I went into the bathroom, the radio on loud so I could get in my daily shower singing. I turned the shower on, nice and hot (or so I thought) and jumped right under, not waiting for it to warm up- It’ll wake me up. That it did. I sure was woken up. I screamed at the coldness and grabbed for a towel, only to slip on a bar of soap and fall back into the ice-cold, plugged up shower (my dad had just re-done the shower and hadn’t put anti-slip adhesives on the bottom yet). And here it gets worse- The hot water never came on, so I was forced to shiver my way downstairs in nothing but a towel to huddle in the bath tub (there’s only one shower in my house, and I think we’ve developed that it does not have warm water).
So anyway, I finished showering and went back up stairs to do my hair. I brushed, I combed, I dried. Then I sprayed- A whole lot of hair spray- not the aerosol can type, but the kind that comes in the spray bottle with the pink cap. I sprayed until my hair was perfect- my normal straight, long hair.
This year, I had picked out a brown shirt, simple but elegant – exactly the way I sought to be remembered. I rolled on half a stick of deodorant before pulling it over my head – No sweat stains in my picture. I examined myself in the mirror. After weeks of looking for the perfect top at every store in town, I had finally found it. Oh, you want one? Where did I get it? In my own closet. That’s right folks: I made my mom drive me around town only to return home weary from shopping and find the perfect top in the second drawer down of my own dresser.

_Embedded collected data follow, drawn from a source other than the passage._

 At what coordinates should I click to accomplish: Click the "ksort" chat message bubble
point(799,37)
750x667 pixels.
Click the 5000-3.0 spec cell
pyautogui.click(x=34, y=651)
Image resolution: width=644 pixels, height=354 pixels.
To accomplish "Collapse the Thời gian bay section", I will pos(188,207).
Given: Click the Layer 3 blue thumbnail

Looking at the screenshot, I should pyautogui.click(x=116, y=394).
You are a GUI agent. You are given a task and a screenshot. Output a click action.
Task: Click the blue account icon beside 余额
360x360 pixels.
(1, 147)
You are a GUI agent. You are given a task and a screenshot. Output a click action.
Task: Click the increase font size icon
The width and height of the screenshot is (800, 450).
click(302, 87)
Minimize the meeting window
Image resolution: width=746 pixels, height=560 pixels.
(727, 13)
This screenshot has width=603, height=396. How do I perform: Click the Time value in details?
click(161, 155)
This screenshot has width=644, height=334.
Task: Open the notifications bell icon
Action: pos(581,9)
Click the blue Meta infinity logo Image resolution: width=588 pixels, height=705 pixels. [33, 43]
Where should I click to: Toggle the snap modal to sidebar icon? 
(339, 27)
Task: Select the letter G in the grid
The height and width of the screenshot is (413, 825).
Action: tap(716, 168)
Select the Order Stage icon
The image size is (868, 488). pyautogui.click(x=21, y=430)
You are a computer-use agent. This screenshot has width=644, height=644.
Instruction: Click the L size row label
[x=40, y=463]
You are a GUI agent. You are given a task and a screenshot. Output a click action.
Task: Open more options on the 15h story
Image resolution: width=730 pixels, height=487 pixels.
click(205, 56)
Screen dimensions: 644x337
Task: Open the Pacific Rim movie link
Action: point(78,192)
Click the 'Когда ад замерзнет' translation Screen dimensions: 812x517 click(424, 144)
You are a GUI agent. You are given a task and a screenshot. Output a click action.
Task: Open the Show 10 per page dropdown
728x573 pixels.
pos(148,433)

No make-up for me. It looks bad, I can’t apply it right, and it gives you acne. I just don’t like it. I believe in natural beauty, and I’m aware you’ll say that’s a whole load of crap, but hey, that’s your opinion.
I looked in the mirror. A beautiful girl looked back. With my dark blond hair brushed out of my face and no dirt visible, I actually didn’t look so bad. I hadn’t brushed my hair in several days, so it was a good change. It looked perfect. I looked perfect. And I felt perfect too.
I practiced my smile, gapped teeth flashing white at me. Sometimes I hate my gap, but it’s not very wide, and actually looks kinda cute if I smile right.
I was ready. I rode my bike to school that day, to my dismay. As soon as I got there, I rushed into the girls’ bathroom, brush and comb at the ready. The hairspray held, thankfully, so I ran the brush through my hair and went on to pictures.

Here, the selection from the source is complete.